Selected excerpt
* * * * * * *

Lunchtime ASX small cap wrap: who’s afraid of the financial watchdog today?
Link copied to
ASX small caps have had a rough week, but it’s been even worse at the big end of town.
This time it’s Westpac which has fallen foul of the financial regulator AUSTRAC, which alleged on Wednesday the bank had committed no less than 23 million breaches of anti-money laundering laws.
It follows similar allegations levelled against Commonwealth Bank in 2017 (which resulted in a $700m settlement), as well last year’s explosive Royal Commission which put a troubling spotlight on routine failings across the sector.
But evidently, the culture and compliance problems facing Australia’s big banks continue to linger.
Westpac’s lack of effective controls around its international payment systems included troubling links to child exploitation, with multiple transactions going back to 2013 that were linked with “suspected child exploitation facilitators” in south-east Asia, AUSTRAC said.
Federal Attorney-General Christian Porter has flagged big penalties for the bank, while Westpac CEO Brian Hartzer remains under pressure.
There was slightly less pressure on local markets today, as stocks found demand following two days of steady falls.
The ASX Small Ords rose by 8.8 points into midday trade to 2,881.20, for an intra-day gain of 0.3 per cent.
Among the leaders, medicinal kava company Fiji Kava Ltd (ASX: FIJ) found demand after announcing that its products have gone live on the US marketplace of global ecommerce giant Amazon.
And food & beverage investment company Digital Wine Ventures (ASX:DW8) rose strongly, with news that its WINEDEPOT platform will be revenue-generative this quarter, having successfully processed its first wave of orders on behalf of paying customers.
Leading the laggards was diversified mining company Cazaly Resources (ASX:CAZ), which crashed by more than 50 per cent on no news, two days after the company held its annual general meeting.

* * * * * * *

Data under study

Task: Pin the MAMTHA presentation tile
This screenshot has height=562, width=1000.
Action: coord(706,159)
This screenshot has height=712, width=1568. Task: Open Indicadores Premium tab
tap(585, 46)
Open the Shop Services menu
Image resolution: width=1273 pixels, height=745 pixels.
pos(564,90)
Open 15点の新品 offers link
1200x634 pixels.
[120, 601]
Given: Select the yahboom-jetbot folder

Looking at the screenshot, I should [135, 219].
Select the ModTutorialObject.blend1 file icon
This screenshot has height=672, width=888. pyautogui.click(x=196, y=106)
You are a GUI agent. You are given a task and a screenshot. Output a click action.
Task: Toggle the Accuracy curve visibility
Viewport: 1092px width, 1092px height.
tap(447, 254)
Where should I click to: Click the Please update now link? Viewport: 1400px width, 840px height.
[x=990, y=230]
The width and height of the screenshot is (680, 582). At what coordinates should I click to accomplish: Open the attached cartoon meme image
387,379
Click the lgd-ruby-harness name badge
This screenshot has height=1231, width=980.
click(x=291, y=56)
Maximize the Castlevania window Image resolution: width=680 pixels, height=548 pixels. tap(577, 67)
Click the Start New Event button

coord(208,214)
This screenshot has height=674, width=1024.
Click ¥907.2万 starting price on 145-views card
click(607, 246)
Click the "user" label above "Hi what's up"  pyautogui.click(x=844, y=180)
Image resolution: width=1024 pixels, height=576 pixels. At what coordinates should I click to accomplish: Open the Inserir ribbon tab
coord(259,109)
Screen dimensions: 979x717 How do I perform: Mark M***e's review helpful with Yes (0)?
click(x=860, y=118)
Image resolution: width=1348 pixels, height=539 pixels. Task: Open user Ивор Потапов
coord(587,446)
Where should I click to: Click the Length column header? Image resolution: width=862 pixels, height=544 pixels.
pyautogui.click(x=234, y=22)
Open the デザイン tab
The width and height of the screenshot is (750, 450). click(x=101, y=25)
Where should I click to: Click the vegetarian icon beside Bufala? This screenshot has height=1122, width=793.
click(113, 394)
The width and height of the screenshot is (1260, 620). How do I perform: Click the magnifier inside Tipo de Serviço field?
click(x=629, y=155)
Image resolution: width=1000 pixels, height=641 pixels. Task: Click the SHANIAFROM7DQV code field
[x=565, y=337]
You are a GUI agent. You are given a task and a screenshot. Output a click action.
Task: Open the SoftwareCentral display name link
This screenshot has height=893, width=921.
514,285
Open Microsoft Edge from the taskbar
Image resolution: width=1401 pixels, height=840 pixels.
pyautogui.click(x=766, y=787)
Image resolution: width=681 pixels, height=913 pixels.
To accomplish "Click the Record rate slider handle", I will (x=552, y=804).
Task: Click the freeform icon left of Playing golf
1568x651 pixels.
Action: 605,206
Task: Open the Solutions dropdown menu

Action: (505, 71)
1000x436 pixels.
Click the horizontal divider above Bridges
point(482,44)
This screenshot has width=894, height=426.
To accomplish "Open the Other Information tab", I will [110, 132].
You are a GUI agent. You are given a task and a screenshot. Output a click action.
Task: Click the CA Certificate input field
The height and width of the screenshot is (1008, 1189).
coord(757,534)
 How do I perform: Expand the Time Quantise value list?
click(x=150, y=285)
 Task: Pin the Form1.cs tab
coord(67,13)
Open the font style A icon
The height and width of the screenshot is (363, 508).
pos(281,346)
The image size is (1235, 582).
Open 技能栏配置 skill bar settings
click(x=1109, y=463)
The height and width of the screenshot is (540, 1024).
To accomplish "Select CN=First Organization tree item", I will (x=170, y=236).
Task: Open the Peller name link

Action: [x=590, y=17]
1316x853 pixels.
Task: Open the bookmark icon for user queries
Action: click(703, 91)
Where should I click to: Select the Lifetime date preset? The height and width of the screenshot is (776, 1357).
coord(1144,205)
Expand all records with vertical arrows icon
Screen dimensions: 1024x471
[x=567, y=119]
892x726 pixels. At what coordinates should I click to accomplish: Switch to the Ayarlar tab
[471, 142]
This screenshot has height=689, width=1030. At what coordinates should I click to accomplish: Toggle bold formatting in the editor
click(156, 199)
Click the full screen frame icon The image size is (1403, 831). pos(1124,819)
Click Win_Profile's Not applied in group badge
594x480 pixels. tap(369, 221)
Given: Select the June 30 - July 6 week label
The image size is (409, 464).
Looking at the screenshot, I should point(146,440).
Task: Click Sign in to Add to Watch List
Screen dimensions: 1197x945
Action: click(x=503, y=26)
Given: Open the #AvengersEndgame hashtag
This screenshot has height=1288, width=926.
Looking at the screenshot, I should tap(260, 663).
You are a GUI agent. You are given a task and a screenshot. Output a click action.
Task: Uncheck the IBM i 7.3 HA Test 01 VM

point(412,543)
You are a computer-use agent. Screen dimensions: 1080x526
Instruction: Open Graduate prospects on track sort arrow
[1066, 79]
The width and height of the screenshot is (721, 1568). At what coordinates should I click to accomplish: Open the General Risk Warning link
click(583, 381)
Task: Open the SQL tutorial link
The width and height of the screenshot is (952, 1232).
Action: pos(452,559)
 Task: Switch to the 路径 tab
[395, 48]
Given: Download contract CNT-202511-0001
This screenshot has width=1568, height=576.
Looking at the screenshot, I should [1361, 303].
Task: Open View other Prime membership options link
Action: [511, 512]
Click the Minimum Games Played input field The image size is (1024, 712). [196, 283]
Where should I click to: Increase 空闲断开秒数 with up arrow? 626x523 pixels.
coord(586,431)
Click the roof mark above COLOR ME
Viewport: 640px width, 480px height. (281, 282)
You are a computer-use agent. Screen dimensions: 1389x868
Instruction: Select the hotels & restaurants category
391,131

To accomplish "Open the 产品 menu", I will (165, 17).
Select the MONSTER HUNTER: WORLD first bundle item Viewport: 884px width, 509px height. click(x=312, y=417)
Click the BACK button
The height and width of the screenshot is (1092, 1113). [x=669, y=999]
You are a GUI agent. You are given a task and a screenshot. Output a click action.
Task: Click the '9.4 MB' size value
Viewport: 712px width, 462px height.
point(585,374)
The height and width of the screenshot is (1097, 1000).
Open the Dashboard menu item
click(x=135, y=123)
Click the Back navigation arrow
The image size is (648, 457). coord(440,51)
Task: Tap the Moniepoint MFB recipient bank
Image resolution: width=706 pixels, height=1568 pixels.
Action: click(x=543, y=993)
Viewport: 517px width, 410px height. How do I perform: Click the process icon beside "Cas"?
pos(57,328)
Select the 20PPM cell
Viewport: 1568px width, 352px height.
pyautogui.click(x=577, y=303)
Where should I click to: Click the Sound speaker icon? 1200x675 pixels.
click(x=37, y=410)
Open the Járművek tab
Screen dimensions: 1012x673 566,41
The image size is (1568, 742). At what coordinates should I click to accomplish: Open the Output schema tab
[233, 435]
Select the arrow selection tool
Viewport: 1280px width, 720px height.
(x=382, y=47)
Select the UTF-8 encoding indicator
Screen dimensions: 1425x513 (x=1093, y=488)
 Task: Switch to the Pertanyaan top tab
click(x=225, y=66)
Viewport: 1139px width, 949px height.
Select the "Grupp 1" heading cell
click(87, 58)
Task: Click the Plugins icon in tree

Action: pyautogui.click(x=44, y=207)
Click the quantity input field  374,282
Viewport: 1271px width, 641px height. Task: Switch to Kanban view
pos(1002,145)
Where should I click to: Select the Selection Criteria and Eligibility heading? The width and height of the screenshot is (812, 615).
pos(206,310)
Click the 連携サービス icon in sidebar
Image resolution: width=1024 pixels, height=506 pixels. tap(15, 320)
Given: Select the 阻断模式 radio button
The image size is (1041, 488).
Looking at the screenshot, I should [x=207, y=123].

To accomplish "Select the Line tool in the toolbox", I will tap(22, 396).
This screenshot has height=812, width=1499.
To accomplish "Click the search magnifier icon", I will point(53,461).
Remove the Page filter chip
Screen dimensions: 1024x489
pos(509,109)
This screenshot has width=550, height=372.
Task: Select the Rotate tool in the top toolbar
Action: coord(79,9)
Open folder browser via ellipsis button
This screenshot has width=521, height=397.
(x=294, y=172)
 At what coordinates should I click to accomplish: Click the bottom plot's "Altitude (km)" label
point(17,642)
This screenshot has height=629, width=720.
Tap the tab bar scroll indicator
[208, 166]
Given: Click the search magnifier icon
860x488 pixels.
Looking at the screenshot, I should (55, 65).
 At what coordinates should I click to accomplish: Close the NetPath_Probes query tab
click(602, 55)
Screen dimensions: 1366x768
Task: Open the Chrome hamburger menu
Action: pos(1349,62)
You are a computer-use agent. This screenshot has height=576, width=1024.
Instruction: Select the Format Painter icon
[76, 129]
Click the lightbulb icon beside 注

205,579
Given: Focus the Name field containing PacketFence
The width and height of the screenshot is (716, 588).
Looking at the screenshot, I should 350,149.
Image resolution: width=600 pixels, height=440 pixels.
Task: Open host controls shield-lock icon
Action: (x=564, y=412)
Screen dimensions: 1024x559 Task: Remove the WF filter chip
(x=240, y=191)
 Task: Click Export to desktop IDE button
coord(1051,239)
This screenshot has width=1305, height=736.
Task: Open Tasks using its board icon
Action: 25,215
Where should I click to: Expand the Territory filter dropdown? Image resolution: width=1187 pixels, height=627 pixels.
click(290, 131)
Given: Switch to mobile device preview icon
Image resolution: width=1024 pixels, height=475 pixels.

* * * * * * *

Task directions
Answer these from the lunchtime small cap wrap:
(a) How many breaches of anti-money laundering laws did AUSTRAC allege Westpac committed?
(b) What level did the ASX Small Ords reach in midday trade?
(c) Which company led the laggards, and by how much did it fall?
Answer from the lunchtime small cap wrap alone.

Written answer
(a) No less than 23 million.
(b) 2,881.20.
(c) Cazaly Resources (ASX:CAZ), which fell by more than 50 per cent.